For many, climbing Africa's highest mountain in Tanzania may seem like an impossible feat. But for one determined group, they never imagined accomplishing the summit of a lifetime and making history as the first U.S. all-black expedition team to hike Mount Kilimanjaro.
A unique group of 11 climbers, ranging in age from 25 to 60 and from all over the country, they were brought together through Outdoor Afro. A national non-profit organization founded on creating a network that inspires African-American connections and leadership in nature.
With nearly 80 leaders in 30 states from around the country, Outdoor Afro has connected thousands of people to outdoor experiences with the goal of “changing the face of conservation”. Through the help of sponsorships and team fundraising in perspective states, the organization has provided numerous outdoor events for members on a local and internationally level.
“This experience was about fostering relationships with other like-minded leaders,” said Chaya Harris. As an educational leader in Boston, Harris works for change in her community and wanted to be able to combine that with her favorite hobby of being in nature.
Training for a year, the members were not extreme athletes and preparing for this journey and required a change in their diets and lifestyles. “I would go on 6.5 to 10.5-mile hikes carrying packs with weights on my back once per week,” said Olatunde (Ola) Gholahan, a father of two from Austin, Texas. As the son of a Nigerian, Ola said it meant a great deal to have the opportunity to travel to Africa -- the birthplace of his father.
“Would I ever get the chance to go home and get the support of my community and peers to take part in this amazing experience?”
Gholahan said that being the only man in the group to reach the top of Mount Kilimanjaro and to be the only man in a group of women showed him how powerful women are. The women in the group reminded him of this daughters and that was inspiring to tell his daughters that they too can accomplish amazing feats like this.
Although located in separate states, the team conducted daily calls as an opportunity to share their training progress, help each other with resources to pack, and get to know each other better. Outdoor Afro also held a Leadership Summit in Los Angeles that allowed leaders to unite before the journey.
Over the course of five days, the team set off climbing through the south-western slopes of the mountain, to the main peak Kibo, with the western glaciers made visible by the rugged high-altitude desert of rocks.

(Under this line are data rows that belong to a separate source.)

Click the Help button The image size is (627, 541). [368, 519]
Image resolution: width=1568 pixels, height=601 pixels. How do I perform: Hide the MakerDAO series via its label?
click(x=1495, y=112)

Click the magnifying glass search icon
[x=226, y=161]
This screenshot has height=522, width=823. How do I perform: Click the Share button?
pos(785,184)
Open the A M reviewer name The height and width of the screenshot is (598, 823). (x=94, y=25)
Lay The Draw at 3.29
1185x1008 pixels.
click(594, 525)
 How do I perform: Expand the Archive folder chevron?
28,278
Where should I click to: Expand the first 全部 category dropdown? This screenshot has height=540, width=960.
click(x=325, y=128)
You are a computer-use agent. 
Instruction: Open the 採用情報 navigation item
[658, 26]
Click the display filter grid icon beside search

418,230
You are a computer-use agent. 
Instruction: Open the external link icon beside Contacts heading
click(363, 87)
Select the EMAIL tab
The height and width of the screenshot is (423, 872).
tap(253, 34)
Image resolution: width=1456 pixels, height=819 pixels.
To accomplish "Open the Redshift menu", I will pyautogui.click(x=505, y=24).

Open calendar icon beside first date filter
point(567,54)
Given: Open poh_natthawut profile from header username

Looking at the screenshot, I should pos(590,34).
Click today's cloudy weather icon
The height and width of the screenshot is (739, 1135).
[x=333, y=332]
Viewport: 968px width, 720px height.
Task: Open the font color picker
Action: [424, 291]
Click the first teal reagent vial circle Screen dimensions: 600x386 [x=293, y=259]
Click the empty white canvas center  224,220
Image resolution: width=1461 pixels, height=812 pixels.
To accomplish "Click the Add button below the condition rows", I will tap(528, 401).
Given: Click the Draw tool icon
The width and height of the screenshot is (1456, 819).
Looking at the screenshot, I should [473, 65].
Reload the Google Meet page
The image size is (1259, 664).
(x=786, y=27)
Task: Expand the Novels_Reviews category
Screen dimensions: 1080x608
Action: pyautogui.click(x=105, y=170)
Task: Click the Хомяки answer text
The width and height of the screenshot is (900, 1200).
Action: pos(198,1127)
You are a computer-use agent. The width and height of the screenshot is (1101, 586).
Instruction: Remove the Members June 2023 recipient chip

Hiking four to six hours each day, covering thousands of feet, the hikers increased their elevation until reaching Barafu Hut, a campsite in Kilimanjaro National Park, before embarking on the summit.
Beginning their ascent at 11 p.m,. the climbers endured difficult and perilous conditions. Walking up a 45-degree incline in pitch-black darkness, with decreasing oxygen levels and a relentless wind that disoriented the group -- they relied on their trust in the person in front of them and a determination to keep pushing forward.
"I'm going to make it, the sun will come up -- I just kept repeating that to myself. I had to make it to the top for my family, my support system, the people back in Boston -- I'm doing this for my team,” says Chaya Harris.
Out of the 11 climbers, only five made it to the top of Mount Kilimanjaro but for all the members, reaching different points of the journey was special in many ways.
For 59-year-old Ray Smith, an Air Force veteran from Washington, DC, the journey was about “going beyond one’s original point to create your own summit.” As a cancer survivor, Smith says traveling to Mount Kilimanjaro was a testament to his endurance and to be a part of a team of black leaders in the outdoors that were supportive to each other was crucial.
Outdoor Afro has created a network of leaders that are connected by not having extreme athletic backgrounds but an admiration for the outdoors and adventures. The climbers that journeyed to Mount Kilimanjaro were challenged by what it means to be a leader in a group on a physically-challenging expedition.
The organization has helped to push barriers by training members how they can empower their community through nature.
“There are misconceptions about Black people not having a global perspective and this journey allowed us to change the traditional narrative to reflect what it means to be a person of color and adventurous,” states Chaya Harris.